▶ _EXERCISE DIRECTIONS_
Beginning with the line where "The height and width of the screenshot is (450, 800)." occurs, set down each line of the records through the final one, exactly and without additions.
═══ LISTED RECORDS ═══
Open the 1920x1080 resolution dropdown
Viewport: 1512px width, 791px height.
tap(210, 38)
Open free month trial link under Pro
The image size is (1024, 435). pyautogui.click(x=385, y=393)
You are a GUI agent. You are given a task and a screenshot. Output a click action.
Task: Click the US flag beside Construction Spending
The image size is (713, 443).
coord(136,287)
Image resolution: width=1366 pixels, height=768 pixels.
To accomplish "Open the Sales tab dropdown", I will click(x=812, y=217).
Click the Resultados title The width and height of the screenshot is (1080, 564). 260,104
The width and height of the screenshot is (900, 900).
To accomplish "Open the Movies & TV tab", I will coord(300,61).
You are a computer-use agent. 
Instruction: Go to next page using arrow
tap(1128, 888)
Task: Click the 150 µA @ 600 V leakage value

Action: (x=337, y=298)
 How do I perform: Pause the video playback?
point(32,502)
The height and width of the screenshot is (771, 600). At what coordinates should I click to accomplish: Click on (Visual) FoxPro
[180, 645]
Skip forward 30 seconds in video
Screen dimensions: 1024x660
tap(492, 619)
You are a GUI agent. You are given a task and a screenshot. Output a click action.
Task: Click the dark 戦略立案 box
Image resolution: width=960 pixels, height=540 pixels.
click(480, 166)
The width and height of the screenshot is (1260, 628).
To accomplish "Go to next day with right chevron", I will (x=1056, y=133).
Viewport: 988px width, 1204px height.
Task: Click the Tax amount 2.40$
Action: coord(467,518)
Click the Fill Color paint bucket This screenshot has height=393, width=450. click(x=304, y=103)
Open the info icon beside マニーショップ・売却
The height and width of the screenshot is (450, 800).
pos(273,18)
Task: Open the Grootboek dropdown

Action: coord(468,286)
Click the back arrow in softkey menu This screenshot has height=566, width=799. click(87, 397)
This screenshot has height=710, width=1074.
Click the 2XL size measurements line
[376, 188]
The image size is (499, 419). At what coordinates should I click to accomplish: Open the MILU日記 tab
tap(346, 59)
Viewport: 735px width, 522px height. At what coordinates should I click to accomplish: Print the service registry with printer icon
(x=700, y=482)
═══
▶ _OUTPUT FOR THIS TASK_
The height and width of the screenshot is (450, 800).
pos(273,18)
Task: Open the Grootboek dropdown

Action: coord(468,286)
Click the back arrow in softkey menu This screenshot has height=566, width=799. click(87, 397)
This screenshot has height=710, width=1074.
Click the 2XL size measurements line
[376, 188]
The image size is (499, 419). At what coordinates should I click to accomplish: Open the MILU日記 tab
tap(346, 59)
Viewport: 735px width, 522px height. At what coordinates should I click to accomplish: Print the service registry with printer icon
(x=700, y=482)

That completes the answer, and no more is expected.